Apple’s senior vice president of services, Eddy Cue, has revealed why the tech giant won’t build its search engine to rival Google. In a recent motion filed with the Department of Justice (DOJ) on December 18, Cue stated that creating a search engine would cost billions of dollars and take many years to develop. The motion is part of Apple’s effort to participate in the penalty phase of the DOJ’s antitrust case against Google. This case could significantly impact Apple’s lucrative deal with Google, which brings in as much as $20 billion annually.
The cost of breaking ties with Google
The DOJ’s case against Google centres around its dominance in general-purpose search engines, which the government claims stifles competition. One key point of contention is Google’s exclusive agreement to remain the default search engine on Apple’s Safari browser. The DOJ and Google have tentatively discussed changes to this arrangement, with Google proposing a three-year ban on long-term exclusivity deals involving proprietary Apple features.

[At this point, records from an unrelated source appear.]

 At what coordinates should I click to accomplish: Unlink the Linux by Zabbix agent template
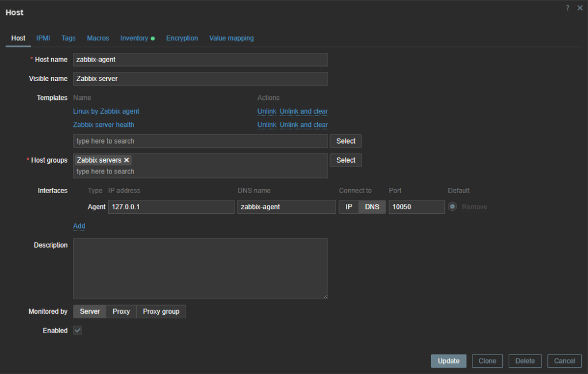267,111
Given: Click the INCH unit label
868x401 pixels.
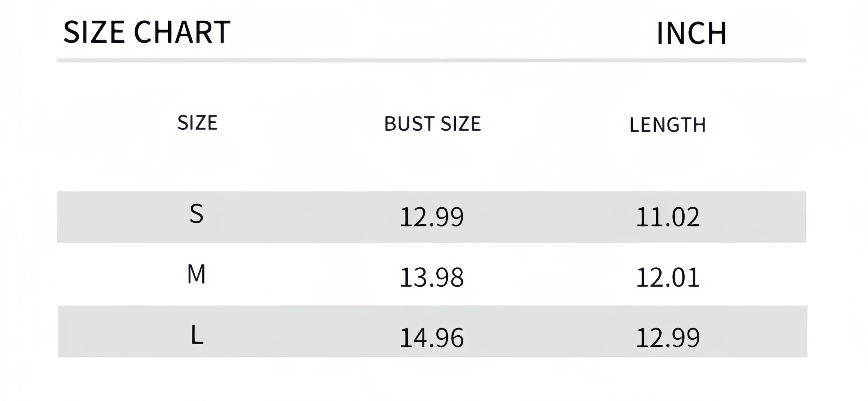Looking at the screenshot, I should 691,33.
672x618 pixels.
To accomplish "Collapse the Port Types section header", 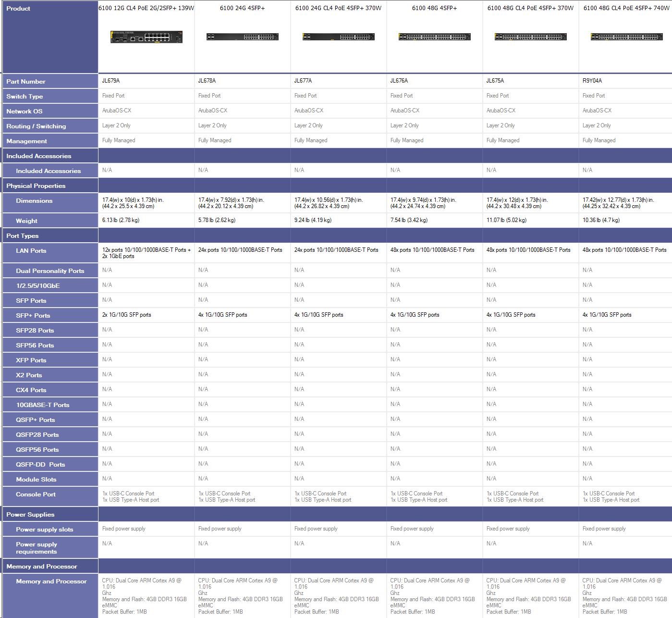I will [x=23, y=236].
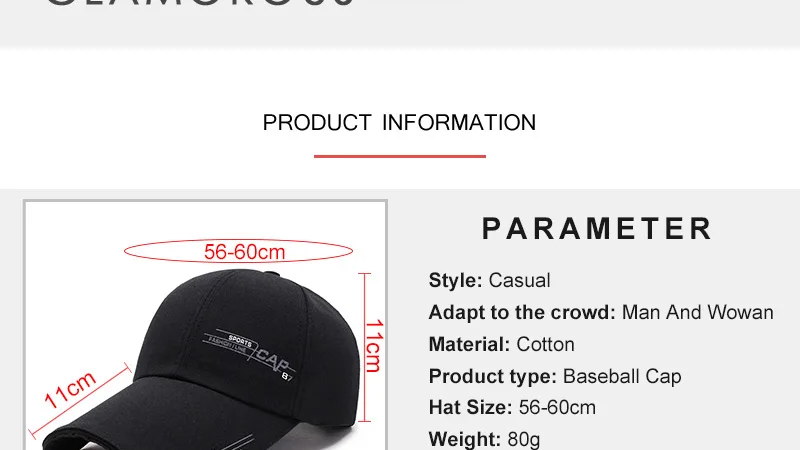Click the Hat Size label
Screen dimensions: 800x450
(470, 408)
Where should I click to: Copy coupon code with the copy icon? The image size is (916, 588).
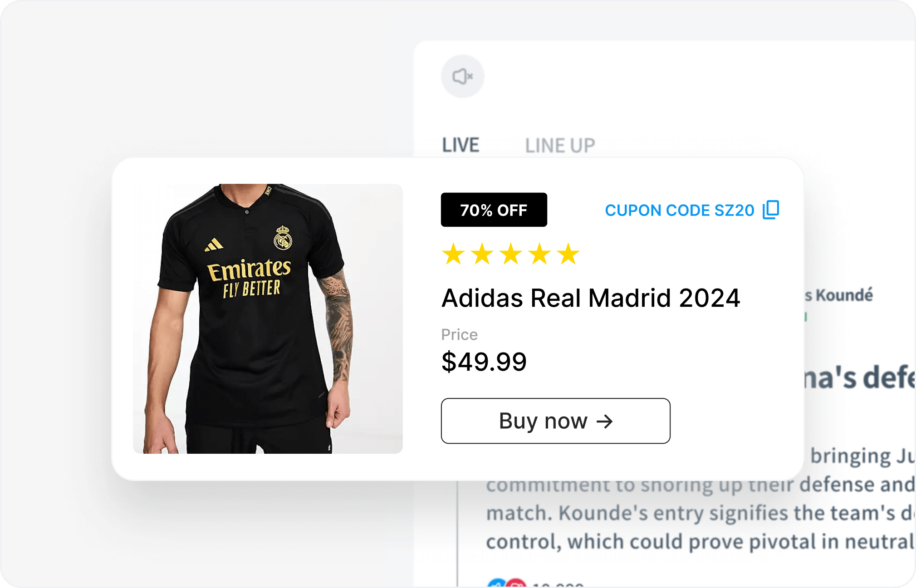click(771, 210)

Cue warns that scrapping the current search deal would leave Apple with two unfavourable options. Apple could allow users in the United States to continue selecting Google as their preferred search engine in Safari without receiving any revenue share from Google. This would mean Google can access Apple’s user base at no cost. Alternatively, Apple could remove Google Search from Safari altogether. However, since most customers prefer Google, this decision would harm Apple and its users.
Cue emphasised that removing Google’s revenue-sharing agreement would significantly disrupt Apple’s business model. He also noted that developing its search engine to replace Google is not realistic for Apple due to the high economic risks involved.
Search engine plans clash with Apple’s values
In his statements, Cue explained that building a search engine would require Apple to adopt targeted advertising as a key revenue source. Such a move would contradict Apple’s commitment to user privacy, a cornerstone of its business strategy. Apple has consistently positioned itself as a leader in protecting customer data and introducing targeted ads would undermine this principle.
Cue also suggested that the future of search lies in AI chatbots rather than traditional search engines, a direction Apple may find more appealing. However, he clarified that the DOJ’s proposed remedies to curb Google’s monopoly could backfire by limiting Apple’s ability to make decisions that benefit its users.
“Only Apple can speak to what future collaborations can best serve its users,” Cue argued. He added that the DOJ’s proposals could hinder Apple’s ability to meet customer needs effectively.
The case against Google, which has spotlighted Apple’s relationship with the search giant, underscores the complexities of navigating partnerships while maintaining business integrity and customer satisfaction.